Dari Abu Hurairah radliyallaahu 'anhu berkata, aku mendengar Nabi
shallallaahu 'alaihi wasallam bersabda,
حَقُّ الْمُسْلِمِ عَلَى الْمُسْلِمِ سِتٌّ : إذَا لَقِيته فَسَلِّمْ عَلَيْهِ
، وَإِذَا دَعَاك فَأَجِبْهُ
“Hak muslim atas muslim lainnya ada enam: apabila engkau bertemu dengannya
maka ucapkan salam, apabila dia mengundangmu maka penuhilah undangannya, . . .
.” (HR. Muslim)
1.jika ada yang mengucapkan salam
kepada kita sedang kita dalam kondisi sendiri, maka kita wajib menjawabnya
karena menjawab salam dalam kondisi tersebut hukumnya adalah fardu ‘ain.
2.jika salam diucapkan pada suatu rombongan atau kelompok, maka hukum
menjawabnya adalah fardu kifayah.
3.Jika salah satu dari kelompok tersebut telah menjawab salam yang
diucapkan kepada mereka, maka sudah cukup.
jadi tak usah rame rame jawab..cukup diantaranya mewakili..

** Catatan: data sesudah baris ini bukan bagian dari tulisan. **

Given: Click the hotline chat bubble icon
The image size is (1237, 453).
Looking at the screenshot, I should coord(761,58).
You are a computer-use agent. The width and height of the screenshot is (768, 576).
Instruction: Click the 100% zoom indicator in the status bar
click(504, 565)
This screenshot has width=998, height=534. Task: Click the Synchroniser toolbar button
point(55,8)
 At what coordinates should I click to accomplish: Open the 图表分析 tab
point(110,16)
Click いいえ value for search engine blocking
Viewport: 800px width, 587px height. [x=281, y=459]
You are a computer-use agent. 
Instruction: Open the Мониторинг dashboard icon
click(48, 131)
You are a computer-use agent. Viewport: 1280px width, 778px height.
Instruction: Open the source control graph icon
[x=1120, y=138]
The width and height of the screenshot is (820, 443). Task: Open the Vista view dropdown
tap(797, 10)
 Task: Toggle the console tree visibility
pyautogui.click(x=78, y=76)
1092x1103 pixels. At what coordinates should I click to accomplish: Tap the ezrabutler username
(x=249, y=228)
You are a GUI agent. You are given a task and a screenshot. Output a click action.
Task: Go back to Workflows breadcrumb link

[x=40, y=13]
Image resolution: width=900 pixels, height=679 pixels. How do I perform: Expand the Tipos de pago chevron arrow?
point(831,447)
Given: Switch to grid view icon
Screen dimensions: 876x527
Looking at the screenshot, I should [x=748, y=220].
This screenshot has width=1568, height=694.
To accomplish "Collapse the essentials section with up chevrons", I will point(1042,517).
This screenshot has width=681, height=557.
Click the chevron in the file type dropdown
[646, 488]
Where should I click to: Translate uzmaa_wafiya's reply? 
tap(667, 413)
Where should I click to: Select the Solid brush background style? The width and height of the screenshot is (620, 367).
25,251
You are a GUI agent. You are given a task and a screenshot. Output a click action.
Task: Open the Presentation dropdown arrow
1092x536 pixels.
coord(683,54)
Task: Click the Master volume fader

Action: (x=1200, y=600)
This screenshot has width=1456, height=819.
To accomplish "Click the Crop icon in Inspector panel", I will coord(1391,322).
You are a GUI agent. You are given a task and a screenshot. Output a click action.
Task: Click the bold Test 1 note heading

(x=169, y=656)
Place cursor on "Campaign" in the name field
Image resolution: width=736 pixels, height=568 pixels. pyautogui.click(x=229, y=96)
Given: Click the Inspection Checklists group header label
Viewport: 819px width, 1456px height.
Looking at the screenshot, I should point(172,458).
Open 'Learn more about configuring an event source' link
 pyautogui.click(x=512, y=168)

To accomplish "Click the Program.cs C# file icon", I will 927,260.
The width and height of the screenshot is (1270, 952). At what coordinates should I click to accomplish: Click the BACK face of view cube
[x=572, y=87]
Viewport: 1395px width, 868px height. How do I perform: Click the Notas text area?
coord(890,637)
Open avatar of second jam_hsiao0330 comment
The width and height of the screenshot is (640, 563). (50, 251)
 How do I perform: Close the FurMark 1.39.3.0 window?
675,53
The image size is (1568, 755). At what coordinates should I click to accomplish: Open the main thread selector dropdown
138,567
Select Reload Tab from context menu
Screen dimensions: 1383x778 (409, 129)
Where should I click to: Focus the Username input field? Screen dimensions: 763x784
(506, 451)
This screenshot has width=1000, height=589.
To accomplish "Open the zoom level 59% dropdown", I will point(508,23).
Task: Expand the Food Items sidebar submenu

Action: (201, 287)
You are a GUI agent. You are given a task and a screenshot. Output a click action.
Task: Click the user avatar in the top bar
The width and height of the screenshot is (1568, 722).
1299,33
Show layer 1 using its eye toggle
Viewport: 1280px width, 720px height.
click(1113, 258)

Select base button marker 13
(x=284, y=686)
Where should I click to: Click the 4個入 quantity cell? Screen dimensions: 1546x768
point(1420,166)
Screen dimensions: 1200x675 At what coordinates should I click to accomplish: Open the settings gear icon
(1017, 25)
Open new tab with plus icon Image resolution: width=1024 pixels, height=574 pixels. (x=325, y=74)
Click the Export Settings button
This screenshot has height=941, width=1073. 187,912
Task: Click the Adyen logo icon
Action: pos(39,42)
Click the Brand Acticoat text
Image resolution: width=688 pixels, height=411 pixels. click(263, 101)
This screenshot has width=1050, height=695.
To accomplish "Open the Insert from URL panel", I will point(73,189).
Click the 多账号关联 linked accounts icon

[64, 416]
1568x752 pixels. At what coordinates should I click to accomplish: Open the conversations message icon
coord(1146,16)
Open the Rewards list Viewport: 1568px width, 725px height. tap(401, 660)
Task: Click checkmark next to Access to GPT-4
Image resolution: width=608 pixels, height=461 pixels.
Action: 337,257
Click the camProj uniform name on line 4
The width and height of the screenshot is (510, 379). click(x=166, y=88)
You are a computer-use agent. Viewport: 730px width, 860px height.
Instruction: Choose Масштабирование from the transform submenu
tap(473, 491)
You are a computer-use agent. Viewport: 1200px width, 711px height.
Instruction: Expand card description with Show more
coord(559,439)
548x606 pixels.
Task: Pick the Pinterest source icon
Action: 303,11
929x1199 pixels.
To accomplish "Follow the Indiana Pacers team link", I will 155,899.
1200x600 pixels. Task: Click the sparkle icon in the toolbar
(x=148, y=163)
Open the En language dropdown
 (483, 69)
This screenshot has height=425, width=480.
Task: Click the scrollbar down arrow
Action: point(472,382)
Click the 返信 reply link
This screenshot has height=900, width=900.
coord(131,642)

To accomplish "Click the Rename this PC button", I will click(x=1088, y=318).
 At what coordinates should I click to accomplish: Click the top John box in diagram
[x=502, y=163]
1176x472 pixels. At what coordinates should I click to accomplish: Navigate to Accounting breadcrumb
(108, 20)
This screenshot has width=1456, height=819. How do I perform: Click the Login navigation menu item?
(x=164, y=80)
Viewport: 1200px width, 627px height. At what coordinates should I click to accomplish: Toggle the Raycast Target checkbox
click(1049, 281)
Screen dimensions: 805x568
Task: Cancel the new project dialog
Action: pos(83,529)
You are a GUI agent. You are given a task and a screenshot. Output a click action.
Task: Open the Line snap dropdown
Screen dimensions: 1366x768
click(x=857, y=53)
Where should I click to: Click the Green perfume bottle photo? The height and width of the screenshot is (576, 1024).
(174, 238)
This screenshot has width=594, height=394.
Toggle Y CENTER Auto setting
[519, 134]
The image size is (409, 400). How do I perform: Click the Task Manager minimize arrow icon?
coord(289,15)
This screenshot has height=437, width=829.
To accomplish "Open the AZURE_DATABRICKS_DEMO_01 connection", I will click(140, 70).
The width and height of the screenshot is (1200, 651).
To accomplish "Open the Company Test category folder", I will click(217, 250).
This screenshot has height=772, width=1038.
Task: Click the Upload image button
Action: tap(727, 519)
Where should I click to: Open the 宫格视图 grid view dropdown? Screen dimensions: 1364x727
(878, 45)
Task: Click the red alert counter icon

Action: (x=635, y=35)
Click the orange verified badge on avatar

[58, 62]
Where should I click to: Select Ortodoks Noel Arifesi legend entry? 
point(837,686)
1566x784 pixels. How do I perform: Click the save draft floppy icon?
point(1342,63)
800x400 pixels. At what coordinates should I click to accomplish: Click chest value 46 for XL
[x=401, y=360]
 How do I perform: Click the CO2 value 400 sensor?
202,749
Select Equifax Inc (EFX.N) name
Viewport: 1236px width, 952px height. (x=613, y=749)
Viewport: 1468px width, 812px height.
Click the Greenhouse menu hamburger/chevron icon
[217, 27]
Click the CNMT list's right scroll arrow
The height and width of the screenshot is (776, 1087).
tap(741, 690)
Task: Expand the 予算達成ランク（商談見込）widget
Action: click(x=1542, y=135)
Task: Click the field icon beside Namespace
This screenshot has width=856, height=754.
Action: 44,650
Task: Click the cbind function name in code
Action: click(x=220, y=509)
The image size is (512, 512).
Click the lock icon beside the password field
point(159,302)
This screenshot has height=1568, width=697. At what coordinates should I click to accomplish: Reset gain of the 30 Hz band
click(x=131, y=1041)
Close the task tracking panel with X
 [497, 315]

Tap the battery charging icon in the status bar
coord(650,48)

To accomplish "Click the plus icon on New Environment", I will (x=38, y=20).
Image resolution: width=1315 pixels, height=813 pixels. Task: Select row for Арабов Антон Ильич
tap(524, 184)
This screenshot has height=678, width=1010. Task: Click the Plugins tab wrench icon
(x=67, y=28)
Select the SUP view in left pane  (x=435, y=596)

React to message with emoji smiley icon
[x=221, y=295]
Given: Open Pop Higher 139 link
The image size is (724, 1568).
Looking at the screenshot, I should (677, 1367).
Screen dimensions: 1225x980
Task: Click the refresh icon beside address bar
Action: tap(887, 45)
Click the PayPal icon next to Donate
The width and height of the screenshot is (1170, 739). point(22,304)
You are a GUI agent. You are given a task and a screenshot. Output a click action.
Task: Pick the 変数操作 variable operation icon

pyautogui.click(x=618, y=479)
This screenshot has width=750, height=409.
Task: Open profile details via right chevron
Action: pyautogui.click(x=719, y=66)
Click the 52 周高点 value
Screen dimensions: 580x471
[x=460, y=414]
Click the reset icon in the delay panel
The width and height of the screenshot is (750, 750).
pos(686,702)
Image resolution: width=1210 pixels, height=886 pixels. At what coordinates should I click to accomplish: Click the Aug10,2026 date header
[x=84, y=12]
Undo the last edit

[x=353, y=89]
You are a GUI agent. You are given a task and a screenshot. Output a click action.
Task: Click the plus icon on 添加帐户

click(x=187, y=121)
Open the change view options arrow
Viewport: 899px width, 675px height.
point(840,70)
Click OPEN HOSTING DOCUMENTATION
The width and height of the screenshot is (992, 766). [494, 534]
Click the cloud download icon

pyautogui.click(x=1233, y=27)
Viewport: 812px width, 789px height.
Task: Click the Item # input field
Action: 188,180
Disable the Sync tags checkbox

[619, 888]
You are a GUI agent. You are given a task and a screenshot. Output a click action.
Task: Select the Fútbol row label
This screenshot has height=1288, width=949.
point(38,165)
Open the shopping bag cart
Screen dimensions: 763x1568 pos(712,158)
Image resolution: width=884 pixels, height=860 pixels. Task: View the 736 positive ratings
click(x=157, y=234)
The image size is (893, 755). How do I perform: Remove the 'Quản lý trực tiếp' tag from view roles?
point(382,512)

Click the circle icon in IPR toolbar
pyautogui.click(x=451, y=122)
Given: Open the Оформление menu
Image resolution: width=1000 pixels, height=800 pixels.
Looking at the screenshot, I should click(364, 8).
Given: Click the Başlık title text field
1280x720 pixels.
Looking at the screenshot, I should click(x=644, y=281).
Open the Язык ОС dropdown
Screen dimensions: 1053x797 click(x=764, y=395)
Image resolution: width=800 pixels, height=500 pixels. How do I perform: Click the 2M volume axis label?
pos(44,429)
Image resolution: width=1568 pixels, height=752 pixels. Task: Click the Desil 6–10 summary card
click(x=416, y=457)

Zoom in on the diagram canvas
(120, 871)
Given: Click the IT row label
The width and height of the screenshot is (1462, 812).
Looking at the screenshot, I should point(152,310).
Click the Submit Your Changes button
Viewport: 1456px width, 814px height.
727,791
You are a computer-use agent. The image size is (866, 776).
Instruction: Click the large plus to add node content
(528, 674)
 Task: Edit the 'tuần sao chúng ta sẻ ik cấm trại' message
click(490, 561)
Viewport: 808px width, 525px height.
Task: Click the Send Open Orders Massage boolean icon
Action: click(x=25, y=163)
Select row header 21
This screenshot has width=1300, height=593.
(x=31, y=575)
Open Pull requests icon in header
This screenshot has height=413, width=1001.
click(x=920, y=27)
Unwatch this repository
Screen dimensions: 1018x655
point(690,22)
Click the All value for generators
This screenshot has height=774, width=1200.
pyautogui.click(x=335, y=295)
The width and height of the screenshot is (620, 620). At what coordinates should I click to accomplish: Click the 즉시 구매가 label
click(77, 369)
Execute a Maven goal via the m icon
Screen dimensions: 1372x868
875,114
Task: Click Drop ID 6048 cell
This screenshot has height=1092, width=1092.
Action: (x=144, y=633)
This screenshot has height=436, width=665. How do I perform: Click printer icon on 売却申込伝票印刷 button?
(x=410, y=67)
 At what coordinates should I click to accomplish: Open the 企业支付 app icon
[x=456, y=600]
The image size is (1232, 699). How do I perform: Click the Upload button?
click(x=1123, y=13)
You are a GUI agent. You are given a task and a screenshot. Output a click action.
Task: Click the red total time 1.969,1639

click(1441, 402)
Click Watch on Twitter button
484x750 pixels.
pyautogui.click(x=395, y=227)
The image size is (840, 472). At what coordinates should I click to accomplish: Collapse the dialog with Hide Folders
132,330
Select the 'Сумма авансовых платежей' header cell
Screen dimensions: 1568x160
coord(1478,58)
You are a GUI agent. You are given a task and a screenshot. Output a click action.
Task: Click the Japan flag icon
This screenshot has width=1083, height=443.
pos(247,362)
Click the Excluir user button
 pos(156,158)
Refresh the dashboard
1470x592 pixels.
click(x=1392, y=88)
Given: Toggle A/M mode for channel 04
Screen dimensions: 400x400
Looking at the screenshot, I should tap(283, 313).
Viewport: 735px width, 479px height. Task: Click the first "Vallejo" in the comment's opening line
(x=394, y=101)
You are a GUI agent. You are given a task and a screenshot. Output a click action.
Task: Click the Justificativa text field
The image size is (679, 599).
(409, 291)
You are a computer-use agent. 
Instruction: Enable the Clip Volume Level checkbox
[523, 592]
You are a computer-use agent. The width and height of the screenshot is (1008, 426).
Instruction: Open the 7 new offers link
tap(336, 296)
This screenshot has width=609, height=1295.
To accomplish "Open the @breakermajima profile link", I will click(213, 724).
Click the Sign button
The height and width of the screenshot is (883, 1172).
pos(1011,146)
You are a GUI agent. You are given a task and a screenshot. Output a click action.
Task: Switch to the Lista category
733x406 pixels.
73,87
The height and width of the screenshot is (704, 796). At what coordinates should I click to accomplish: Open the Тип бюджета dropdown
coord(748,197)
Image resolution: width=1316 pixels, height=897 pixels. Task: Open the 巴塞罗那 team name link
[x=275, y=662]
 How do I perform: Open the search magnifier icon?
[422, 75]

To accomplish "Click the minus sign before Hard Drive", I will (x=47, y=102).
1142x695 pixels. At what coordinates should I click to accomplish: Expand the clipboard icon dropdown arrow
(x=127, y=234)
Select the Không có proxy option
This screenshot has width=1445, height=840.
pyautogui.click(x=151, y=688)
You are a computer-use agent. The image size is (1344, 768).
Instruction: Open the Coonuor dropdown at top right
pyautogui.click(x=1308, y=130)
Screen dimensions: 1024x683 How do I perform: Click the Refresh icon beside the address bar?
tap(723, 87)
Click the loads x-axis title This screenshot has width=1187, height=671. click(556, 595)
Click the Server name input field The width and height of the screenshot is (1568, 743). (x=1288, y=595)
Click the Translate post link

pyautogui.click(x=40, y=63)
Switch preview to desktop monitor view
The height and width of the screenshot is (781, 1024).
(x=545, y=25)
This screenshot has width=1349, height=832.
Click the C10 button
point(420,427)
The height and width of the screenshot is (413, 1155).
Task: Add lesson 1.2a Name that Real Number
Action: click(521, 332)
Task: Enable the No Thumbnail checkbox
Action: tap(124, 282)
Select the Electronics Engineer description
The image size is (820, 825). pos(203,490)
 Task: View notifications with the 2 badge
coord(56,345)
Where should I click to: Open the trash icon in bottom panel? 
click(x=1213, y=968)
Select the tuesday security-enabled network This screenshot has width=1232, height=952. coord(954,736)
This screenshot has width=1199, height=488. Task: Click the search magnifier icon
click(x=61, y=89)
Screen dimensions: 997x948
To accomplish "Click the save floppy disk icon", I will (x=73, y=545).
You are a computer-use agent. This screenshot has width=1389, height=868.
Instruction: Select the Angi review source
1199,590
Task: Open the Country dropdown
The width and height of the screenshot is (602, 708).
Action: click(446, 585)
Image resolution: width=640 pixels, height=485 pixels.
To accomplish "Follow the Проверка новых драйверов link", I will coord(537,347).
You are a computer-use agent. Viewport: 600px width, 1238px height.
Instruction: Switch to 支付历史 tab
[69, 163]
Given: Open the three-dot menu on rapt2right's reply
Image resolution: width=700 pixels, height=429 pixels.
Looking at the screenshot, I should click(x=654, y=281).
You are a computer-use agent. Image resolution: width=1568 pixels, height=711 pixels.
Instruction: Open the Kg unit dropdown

4. jika hukum memulai salam adalah sunnah (dianjurkan) namun untuk kelompok
hukumnya sunnah kifayah,
5.jika sudah ada yang mengucapkan maka sudah cukup.Dari Ali bin Abi Thalib,
Nabi shallallahu ‘alaihi wa sallam bersabda: “Sudah mencukupi untuk suatu
rombongan jika melewati seseorang, salah satu darinya mengucapkan salam.” (HR.
Ahmad dan Baihaqi)
BAGAIMANA SALAM DGN LAWAN JENIS
Nah untuk yang ini.kebanyakan..org tak paham bagimana sebenarnya etika
salam dgn lawan jenis.ketika ia menyampaikan salam..dan ketika ada yg tak
jawab..malah sewot..
1. Tidak benar bila salam kepada kepada lawan jenis hukumnya haram secara
mutlak bahkan hal itu disyari’atkan apabila aman dari fitnah berdasarkan
hadits-hadits berikut yang akan kami bagi menjadi dua:
A. Salam wanita kepada laki-laki.
Dalil pertama:
عَنْ أُمِّ هَانِئٍ قَالَتْ: ذَهَبْتُ إِلَى النَّبِيِّ عَامَ الْفَتْحِ
فَوَجَدْتُهُ يَغْتَسِلُ وَفَاطِمَةُ ابْنَتُهُ تَسْتُرُهُ (بِثَوْبٍ) فَسَلَّمْتُ
عَلَيْهِ فَقَالَ: مَنْ هَذِهِ؟ فَقُلْتُ: أَنَا أُمُّ هَانِئٍ بِنْتُ أَبِيْ
طَالِبٍ فَقَالَ: مَرْحَبًا بِأُمِّ هَانِئٍ.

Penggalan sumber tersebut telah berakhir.